What are some of the sources of influence that a Representative gains? In particular, do any of these benefits of office properly belong to the district?

I see four benefits of office that belong to the Representative but should properly reside (at least in part) with the people of the district:

  • District Agenda. Our district, MD-4, with its four-to-one lock for the Democrats, has no agenda other than “whatever the Democrats want”. If we have any unique needs or interests, there’s no way to know it. We need a common operational picture (COP) that any of us can use to understand and promote our common agenda. The COP will be the coordinating framework for ongoing virtual town hall meetings.
  • Staff Experience. Our Congressional staff is harshly limited to 18 full time employees. We are prevented from enjoying an advantageous dynamic in which (a) more success bringing in federal dollars lets us (b) hire more staff to (c) bring in more dollars. Furthermore, those 18 staff members gain experience in our district affairs, but we compete with the Representative to retain those staff when/if the Representative moves on to some other job. We must assert the right to pursue our own interests:
    • The rules should not and do not prevent us from recruiting, training, and retaining our district’s Congressional staff. We can curate our pipeline of interns and paid staff, develop district-specific training, and create higher paying jobs within the district in support of district affairs.
    • The rules should not and do not prevent us from profitably pursuing federal opportunities, as every major corporation already does. We can have staff who find opportunities and coordinate resources to bring those federal dollars here. It is in our interests for this effort to be profitable enough to grow to saturation. The value of similar corporate efforts is estimated at $200 per dollar spent.
  • Organizational Relationships. There are thousands of professionals whose job includes getting to know our Representative and some of our 18 Congressional employees so that they can better do business with our district. It would be helpful for them and for us if our district had a permanent organization and staff that they could also get to know and do business with.
  • Lobbying Dollars. Can I prove that our Representative will bring in more campaign dollars if s/he is undecided on an issue that’s up for a critical decision in the House? No. But can you doubt it? Lobbying dollars are spent to influence and reward our Representative’s use of our vote. That’s our money! We can’t recoup all of it, but if at some point we are undecided on an issue that’s up for a critical decision in the House, why not provide those lobbyists with a forum in which they can provide us with lavish gifts?

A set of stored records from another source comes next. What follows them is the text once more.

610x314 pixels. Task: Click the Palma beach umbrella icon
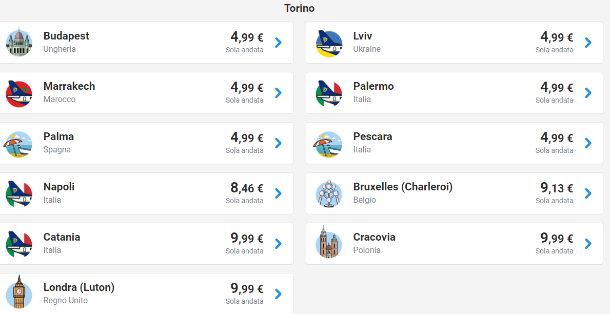point(18,144)
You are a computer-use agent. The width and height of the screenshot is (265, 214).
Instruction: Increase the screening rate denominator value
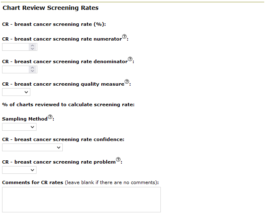point(32,68)
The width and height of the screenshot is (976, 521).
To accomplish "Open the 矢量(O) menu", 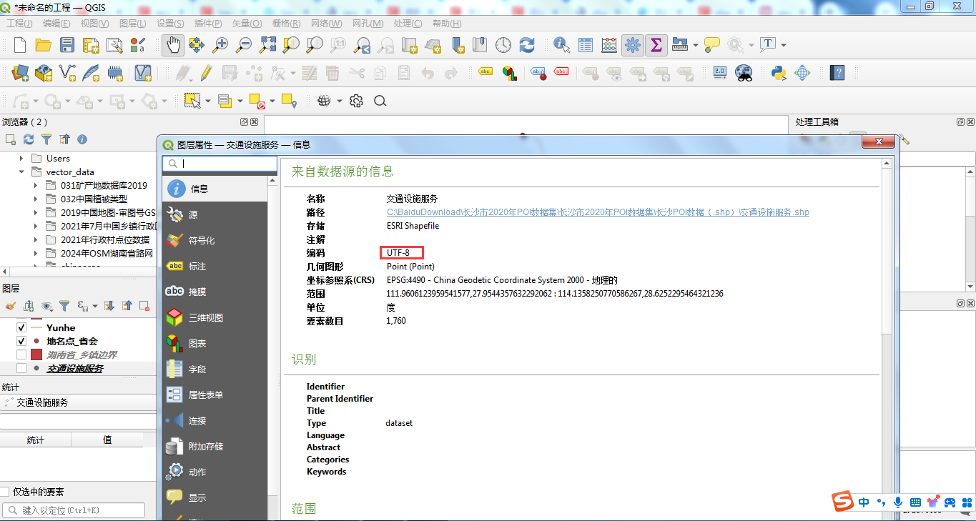I will coord(247,23).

On balance, these four items look like a Community Development Corporation (CDC) focussed on our district affairs. While it is not possible, nor appropriate, to capture all of what we provide our Representative as district-owned resources (for example, the Representative develops his or her own relationships with other members of Congress), the Representative is working for us, and should be helping to build up our long-term effectiveness as a political organization independent of his/her own role.